ESCUTATÓRIA – Rubens
Alves
Sempre vejo anunciados cursos de oratória. Nunca vi
anunciado curso de escutatória. Todo mundo quer aprender a falar... Ninguém
quer aprender a ouvir. Pensei em oferecer um curso de escutatória, mas acho que
ninguém vai se matricular. Escutar é complicado e sutil. Diz Alberto
Caeiro que... “Não é bastante não
ser cego para ver as árvores e as flores. É preciso também não ter filosofia
nenhuma". Filosofia é um monte de idéias, dentro da cabeça, sobre como são as coisas.

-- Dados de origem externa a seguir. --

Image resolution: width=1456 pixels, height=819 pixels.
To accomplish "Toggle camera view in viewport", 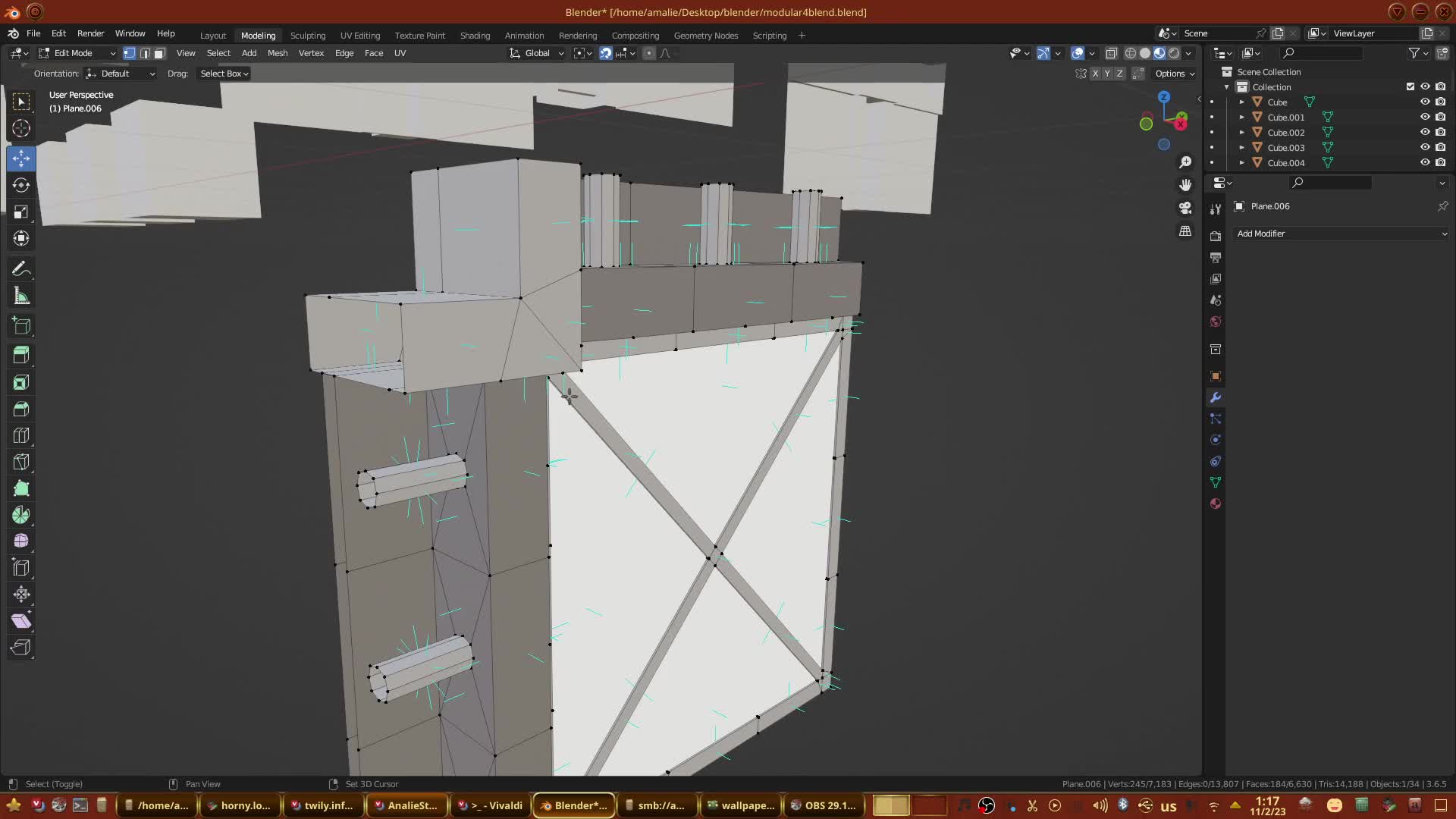I will [1185, 208].
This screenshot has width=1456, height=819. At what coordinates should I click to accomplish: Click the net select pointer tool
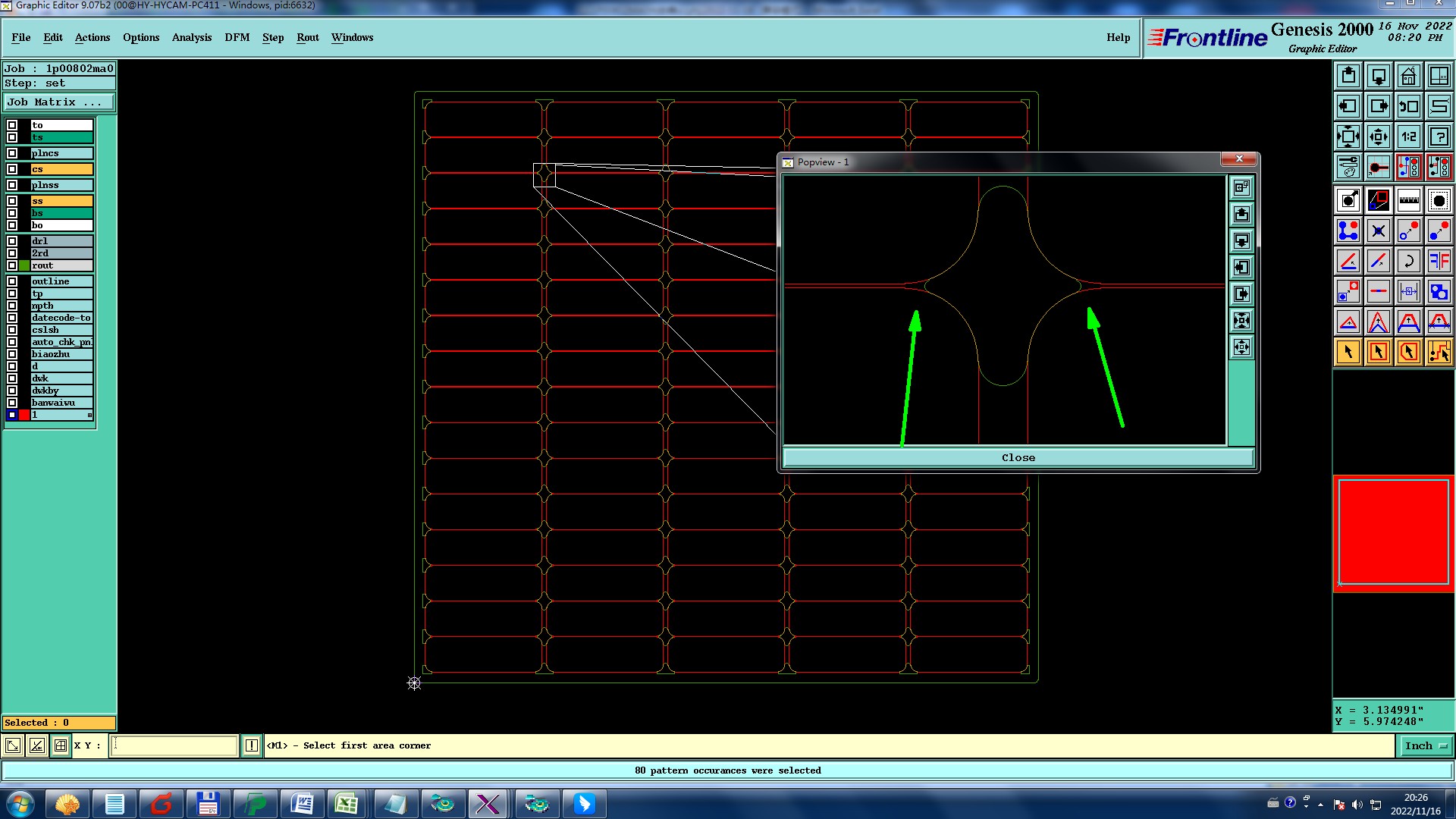point(1439,352)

Para se ver, é preciso que a cabeça esteja vazia. Parafraseio o Alberto Caeiro: “Não é bastante ter ouvidos para ouvir
o que é dito. É preciso também que haja silêncio dentro da alma". Daí a dificuldade: A gente não aguenta ouvir o que o
outro diz sem logo dar um palpite melhor... Sem misturar o que ele diz com
aquilo que a gente tem a dizer. Como se aquilo que ele diz não fosse digno de
descansada consideração... E precisasse ser complementado por aquilo que a
gente tem a dizer, que é muito melhor. Nossa incapacidade de ouvir é a
manifestação mais constante e sutil de nossa arrogância e vaidade. No fundo,
somos os mais bonitos... Tenho um velho amigo, Jovelino, que se mudou para os
Estados Unidos estimulado pela revolução de 64. Contou-me de sua experiência
com os índios: Reunidos os participantes, ninguém fala. Há um longo, longo
silêncio. Vejam a semelhança... Abrindo vazios de silêncio... Expulsando todas
as idéias estranhas. Todos em silêncio, à espera do pensamento essencial. Aí,
de repente, alguém fala. Curto. Todos ouvem. Terminada a fala, novo silêncio. Falar logo em seguida seria um grande desrespeito, pois o
outro falou os seus pensamentos... Pensamentos que ele julgava essenciais. É
preciso tempo para entender o que o outro falou... Se eu falar logo a seguir...
São duas as possibilidades. Primeira: Fiquei em silêncio só por delicadeza. Na
verdade, não ouvi o que você falou. Enquanto você falava, eu pensava nas coisas
que iria falar quando você terminasse sua (tola) fala. Falo como se você não
tivesse falado. Segunda: Ouvi o que você falou. Mas, isso que você falou como novidade
eu já pensei há muito tempo. É coisa velha para mim. Tanto que nem preciso
pensar sobre o que você falou. Em ambos os casos, estou chamando o outro de
tolo. O que é pior que uma bofetada. O longo silêncio quer dizer: Estou
ponderando cuidadosamente tudo aquilo que você falou. E, assim vai a reunião. Não
basta o silêncio de fora. É preciso silêncio dentro. Ausência de pensamentos. E
aí, quando se faz o silêncio dentro, a gente começa a ouvir coisas que não
ouvia. Eu comecei a ouvir. Os pianistas, por exemplo, antes de iniciar o
concerto, diante do piano, ficam assentados em silêncio...
Fernando Pessoa conhecia a experiência... E, se referia a
algo que se ouve nos interstícios das palavras... No lugar onde não há
palavras. A música acontece no silêncio. A alma é uma catedral submersa. No
fundo do mar - quem faz mergulho sabe - a boca fica fechada. Somos todos olhos
e ouvidos. Aí, livres dos ruídos do falatório e dos saberes da
filosofia, ouvimos a melodia que não havia... Que de tão linda nos faz chorar. Para
mim, Deus é isto: A beleza que se ouve no silêncio. Daí a importância de saber
ouvir os outros: A beleza mora lá também. Comunhão é quando a beleza do outro e
a beleza da gente se juntam num contraponto.